» **YOUR TASK**: Quote word for word the lines of the listing below, from the line holding "You are a computer-use agent. 942x724 pixels." through the line holding "pos(318,512)", with both of those lines included. Leave the pictures out.

» **TASK MATERIAL**:

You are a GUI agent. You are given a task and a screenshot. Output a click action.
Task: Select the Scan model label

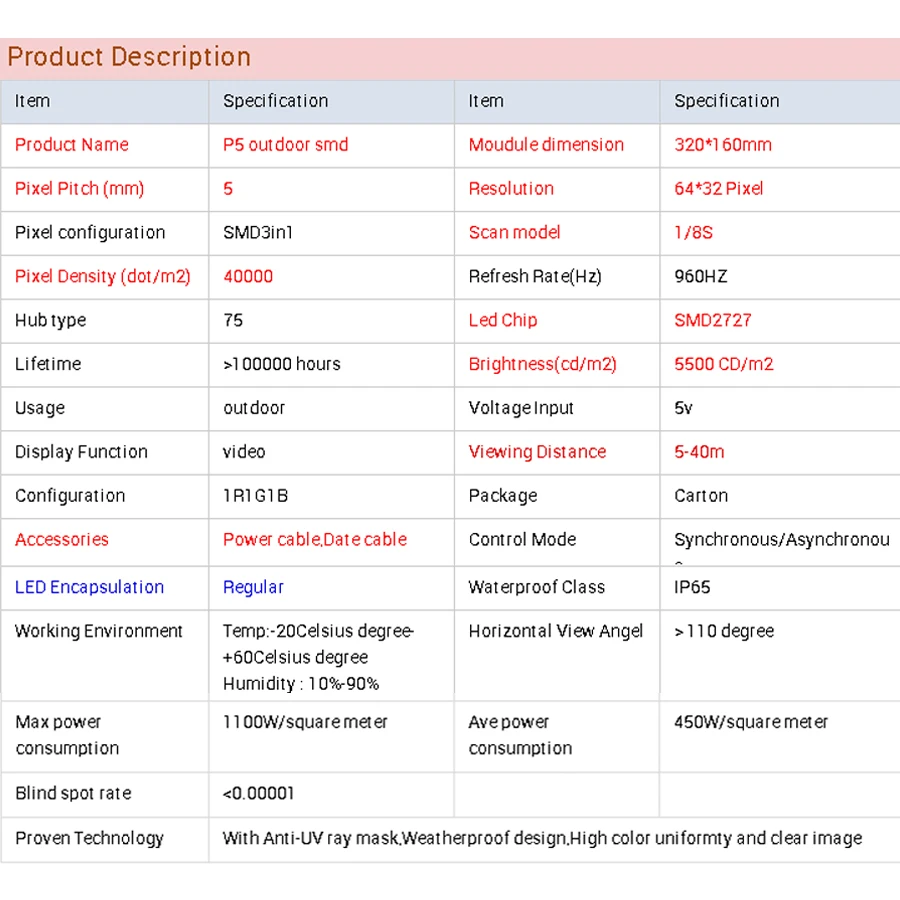coord(514,233)
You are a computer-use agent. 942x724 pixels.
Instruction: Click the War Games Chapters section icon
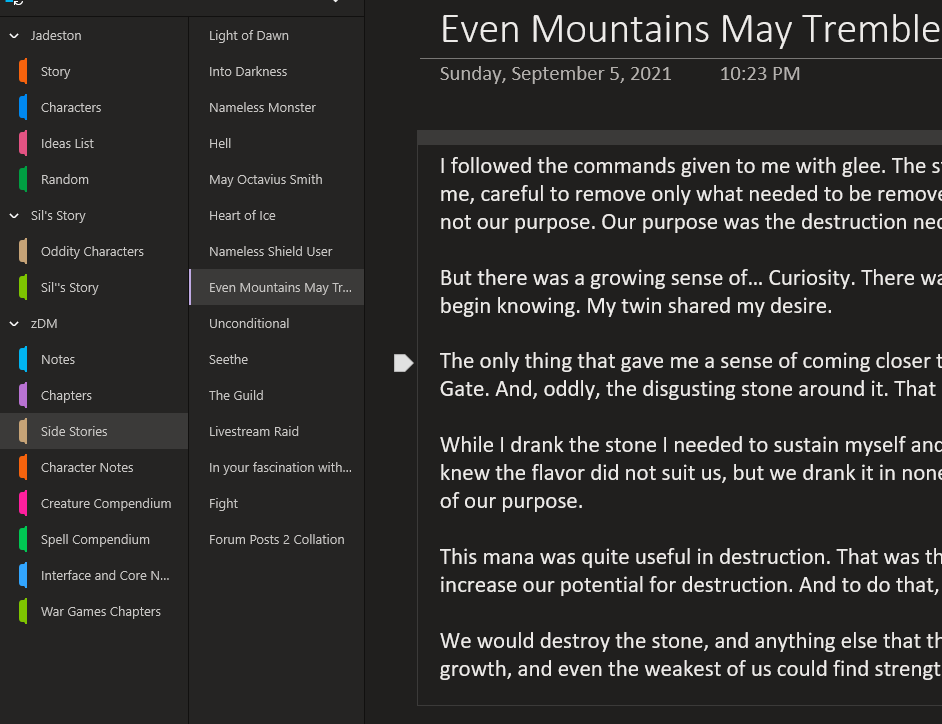23,612
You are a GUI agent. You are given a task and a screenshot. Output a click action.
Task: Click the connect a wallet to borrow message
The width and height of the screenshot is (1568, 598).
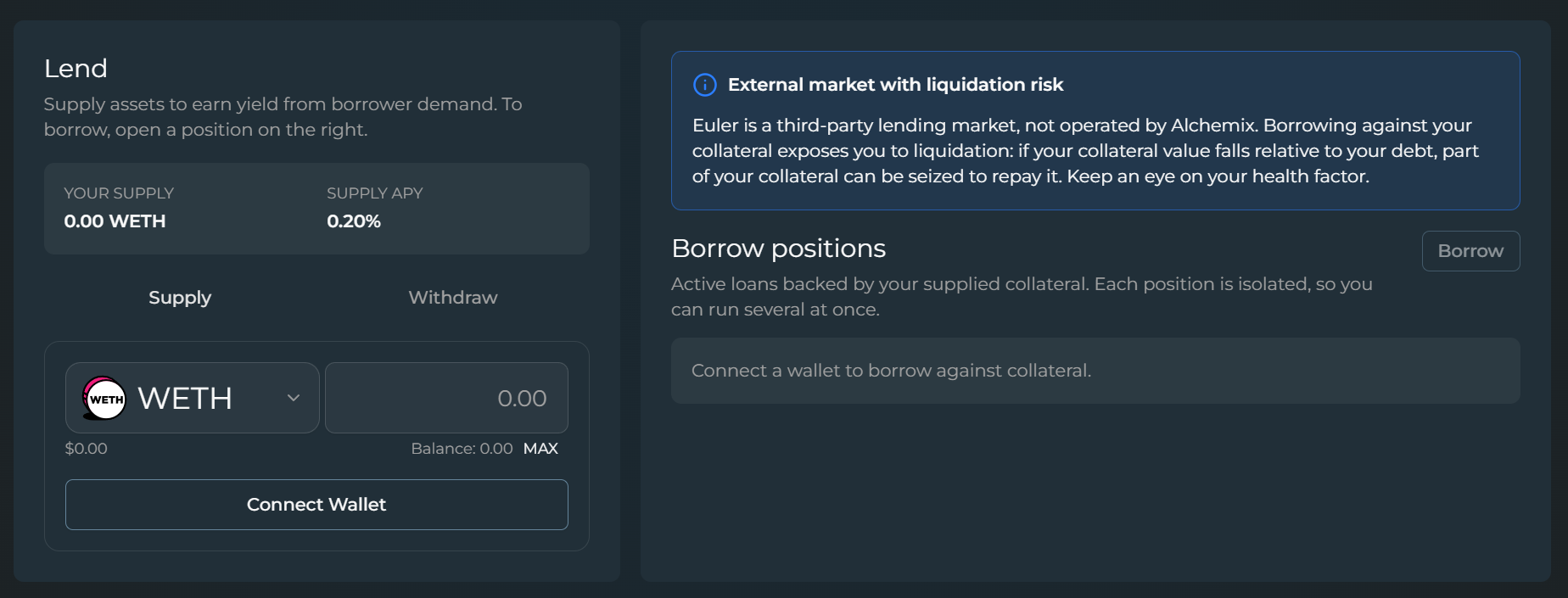(x=891, y=371)
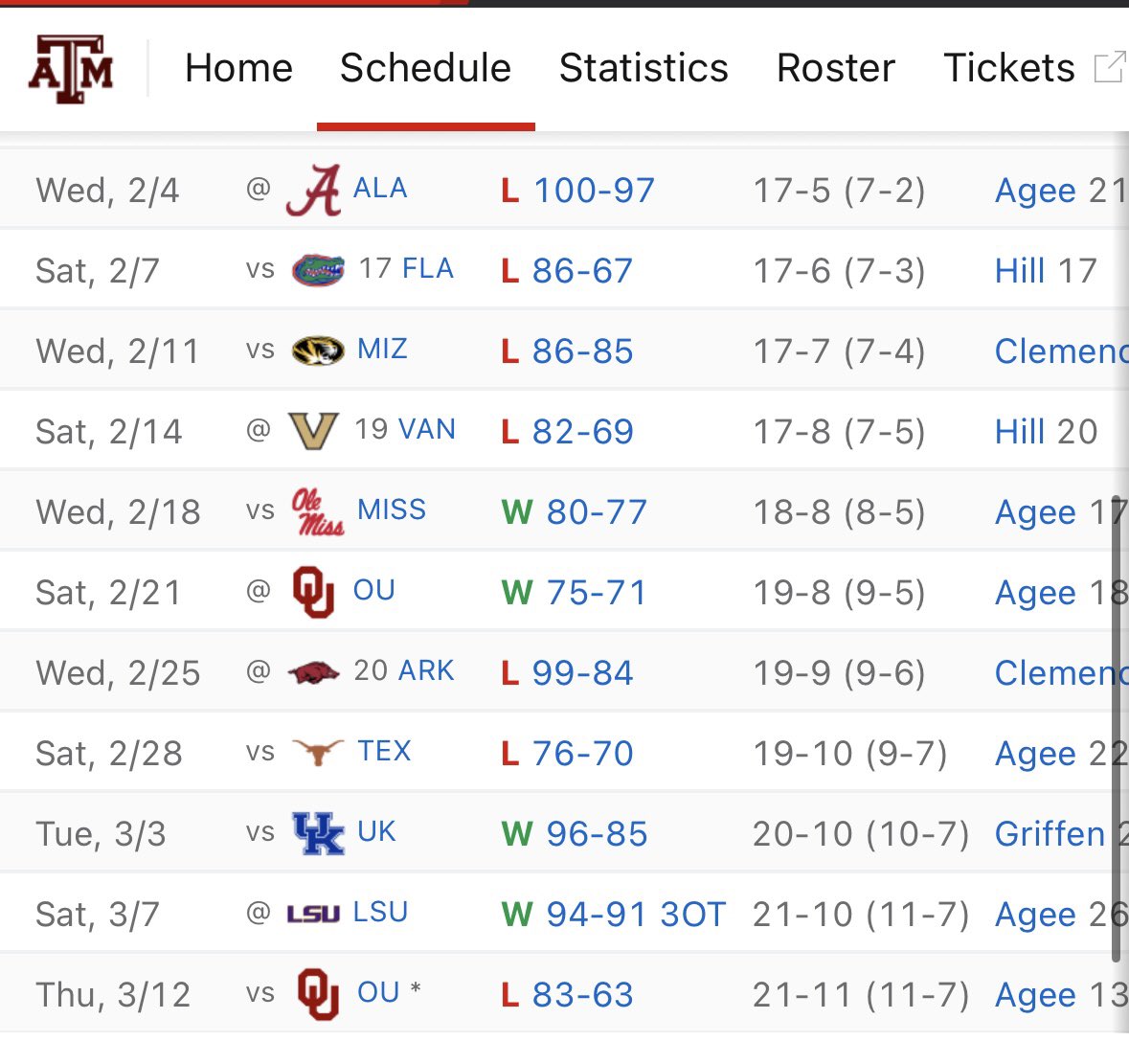Click the Ole Miss logo
1129x1064 pixels.
pos(318,512)
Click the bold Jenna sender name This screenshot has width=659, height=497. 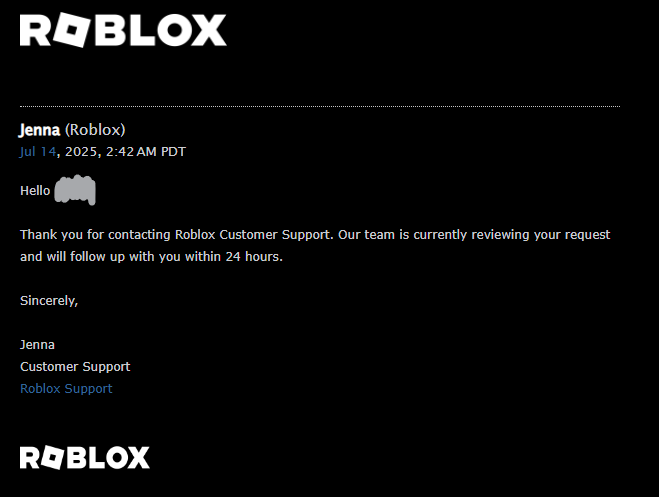(40, 130)
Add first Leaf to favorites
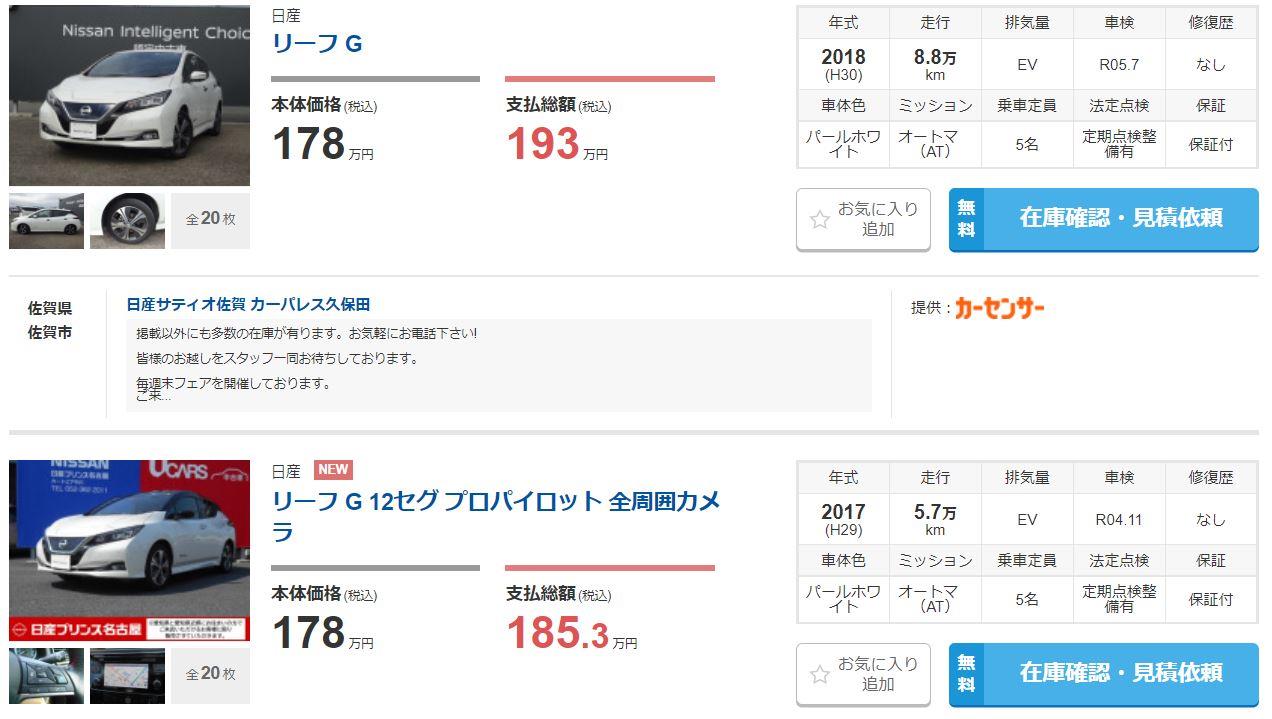The height and width of the screenshot is (719, 1272). click(x=863, y=219)
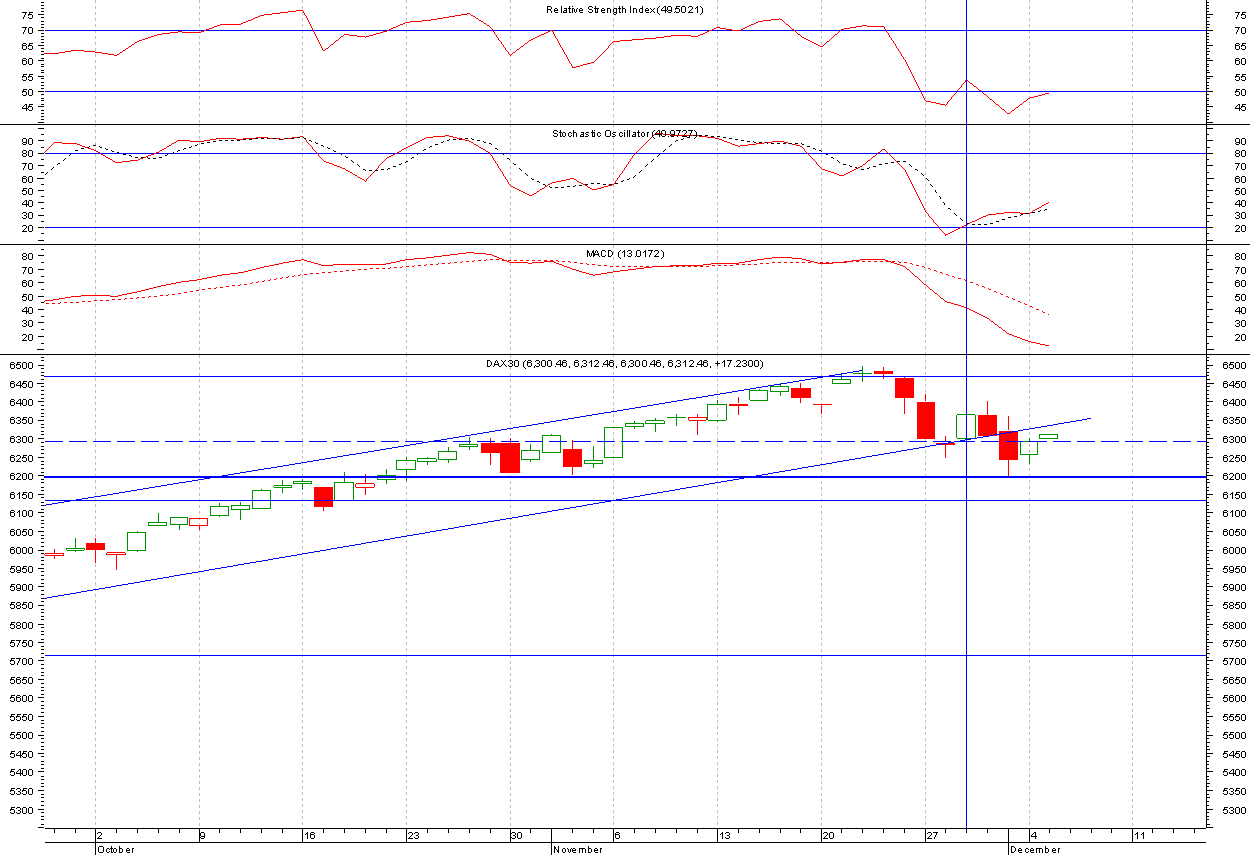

» **OUTPUT**:
You are a computer-use agent. 942x724 pixels.
Instruction: Click the War Games Chapters section icon
23,612
You are a GUI agent. You are given a task and a screenshot. Output a click action.
Task: Click the connect a wallet to borrow message
The width and height of the screenshot is (1568, 598).
(x=891, y=371)
Click the Ole Miss logo
1129x1064 pixels.
pos(318,512)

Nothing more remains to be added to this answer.